Not that we lack problems all our own. Headwinds include continued restructuring in finance and insurance, especially as interest rates rise as expected; defense cuts forced by the federal sequester; and more competition for the Connecticut casinos from neighboring states.
Manufacturing is forecast to remain flat or lose jobs over the next couple of years. The traditional factory strength, defense, will be bolstered by the latest jet fighter for the Pentagon, but not as much as we had expected.
"It's quite clear on the basis of what the Department of Defense is doing here that they want to see the F-35 go forward, plus that's going to be a big export item," Deak said Wednesday, ahead of the economic partnership's Boston conference scheduled for Thursday.
But those gains will not happen right away.
Unemployment, which should average 7.9 percent in 2013, is forecast to drop to an average of 7.5 percent in 2014, then to 7.1 percent in 2015. It will reach 6.4 percent in 2017, Deak predicts, but even that number is well above the 4 percent to 5 percent levels of earlier boom times.
All of the predicted figures for Connecticut are weaker than those of New England as a whole, and well below that of the nation. That said, Connecticut doesn't need fast growth, some experts say, because it's adding population more slowly.
Deak, in fact, predicts that the total number of people working or actively looking for work — the labor force — will rise by tens of thousands of people over the next three years, after falling over the last three years. That would be good for job totals but would temper the decline in the jobless rate.
The best year upcoming is clearly 2015 in the forecast, as job totals return to a semblance of boom times and home construction reaches 8,500 new units, from a 2011 low of 3,000. But the job totals, which fell by 120,000 in the recession, won't return to the pre-recession high of 1,713,000 until mid-2016. And the home construction levels will not return to their 2005 peak of 11,000, let alone the heady buildups of the 1980s.
As decent as the numbers look in 2014 and 2015 — both years well north of 1 percent job gains — Deak pulled them back from much higher baseline forecasts for Connecticut by Moody's Analytics. Under the New England Economic Partnership model, the Moody's numbers for each state are based on the U.S. economy, and the state forecast managers adjust those numbers based on local conditions.

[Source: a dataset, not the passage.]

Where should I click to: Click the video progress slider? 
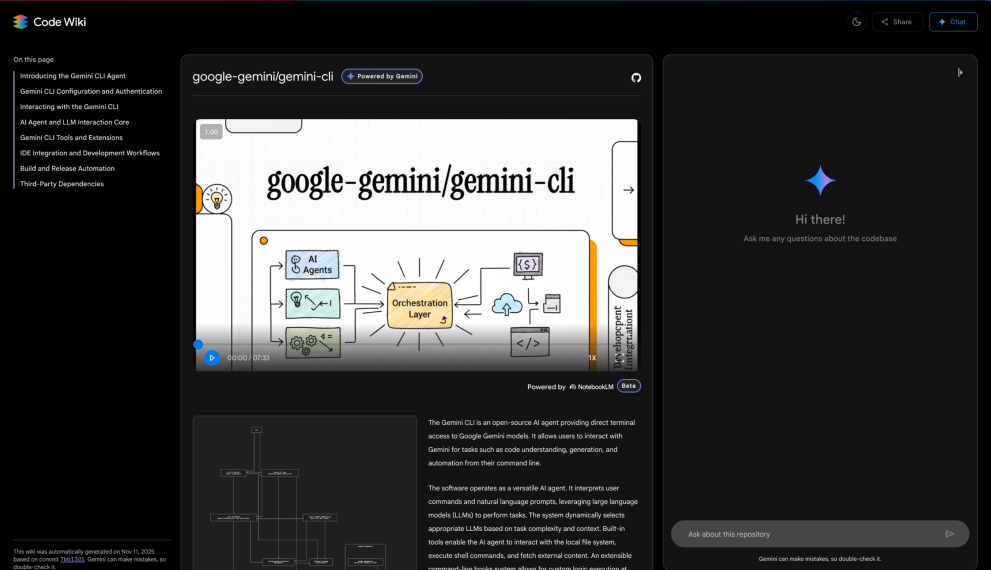pyautogui.click(x=400, y=344)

The Moody's forecast called for gains of 25,000 jobs in 2014 and a wild and crazy 35,000 for 2015 before Deak made his adjustments.
All of this crystal ball stuff is just that. Deak and the partnership turned out to be way too low last year when they predicted a disaster resulting from the sequester. But barring unforeseen events, the direction of things seems clear: The 2014 economy might help Gov. Dannel P. Malloy in his re-election effort, and if he can win, he'll be able to claim credit for more gains in 2015.
Malloy is working without the benefit of a booming city like Boston, which attracts and holds onto recent college graduates and startup firms. The divide between big urban and small urban centers is rising across the country, and that's why Wednesday's report showed that metro Boston had more than made up its recession job losses.
"Boston is the economic center of the New England region, and so the metropolitan area's recovery will have ripple effects throughout New England," said James T. Brett, president and CEO of The New England Council, which is co-sponsoring Thursday's conference at the Federal Reserve in downtown Boston.
Ripple effects which way?
"It's both a stimulus and a competitor," Deak said, adding that Fairfield, New Haven and Litchfield counties are in New York's orbit, not Boston's. The cities steal our graduates, for sure, but Deak said, "As world-class professors locate in Storrs, Connecticut, which is in the middle of nowhere, at least they can go to Boston and New York."
And he said, Boston creates "regional cohesion" through its sports teams, which have won more than their share of championships in the last decade.
"It brings an identity and a satisfaction for being in one of the highest cost regions in the nation," he said.